◆ Work item ◆
Give back the data below exactly as it was given.

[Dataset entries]
::::::::
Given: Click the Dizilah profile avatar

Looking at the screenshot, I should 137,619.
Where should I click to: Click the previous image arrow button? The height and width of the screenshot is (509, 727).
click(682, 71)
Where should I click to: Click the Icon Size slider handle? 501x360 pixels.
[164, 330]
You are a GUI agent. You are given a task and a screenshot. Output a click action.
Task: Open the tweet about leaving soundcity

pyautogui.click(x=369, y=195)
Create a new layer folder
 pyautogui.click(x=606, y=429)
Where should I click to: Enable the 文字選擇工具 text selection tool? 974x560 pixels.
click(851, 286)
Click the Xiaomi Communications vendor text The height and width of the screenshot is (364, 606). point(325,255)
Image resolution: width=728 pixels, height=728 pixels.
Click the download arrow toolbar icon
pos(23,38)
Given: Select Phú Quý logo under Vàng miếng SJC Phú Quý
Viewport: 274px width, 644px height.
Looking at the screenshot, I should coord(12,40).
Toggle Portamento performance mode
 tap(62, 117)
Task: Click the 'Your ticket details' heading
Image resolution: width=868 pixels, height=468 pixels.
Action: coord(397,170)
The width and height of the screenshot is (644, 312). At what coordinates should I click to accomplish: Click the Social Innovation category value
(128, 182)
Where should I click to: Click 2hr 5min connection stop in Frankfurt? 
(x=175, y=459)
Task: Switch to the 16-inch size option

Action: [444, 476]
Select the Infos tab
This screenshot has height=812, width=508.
::::::::
◆ Exercise solution ◆
Given: Click the Dizilah profile avatar

Looking at the screenshot, I should 137,619.
Where should I click to: Click the previous image arrow button? The height and width of the screenshot is (509, 727).
click(682, 71)
Where should I click to: Click the Icon Size slider handle? 501x360 pixels.
[164, 330]
You are a GUI agent. You are given a task and a screenshot. Output a click action.
Task: Open the tweet about leaving soundcity

pyautogui.click(x=369, y=195)
Create a new layer folder
 pyautogui.click(x=606, y=429)
Where should I click to: Enable the 文字選擇工具 text selection tool? 974x560 pixels.
click(851, 286)
Click the Xiaomi Communications vendor text The height and width of the screenshot is (364, 606). point(325,255)
Image resolution: width=728 pixels, height=728 pixels.
Click the download arrow toolbar icon
pos(23,38)
Given: Select Phú Quý logo under Vàng miếng SJC Phú Quý
Viewport: 274px width, 644px height.
Looking at the screenshot, I should coord(12,40).
Toggle Portamento performance mode
 tap(62, 117)
Task: Click the 'Your ticket details' heading
Image resolution: width=868 pixels, height=468 pixels.
Action: coord(397,170)
The width and height of the screenshot is (644, 312). At what coordinates should I click to accomplish: Click the Social Innovation category value
(128, 182)
Where should I click to: Click 2hr 5min connection stop in Frankfurt? 
(x=175, y=459)
Task: Switch to the 16-inch size option

Action: [444, 476]
Select the Infos tab
This screenshot has height=812, width=508.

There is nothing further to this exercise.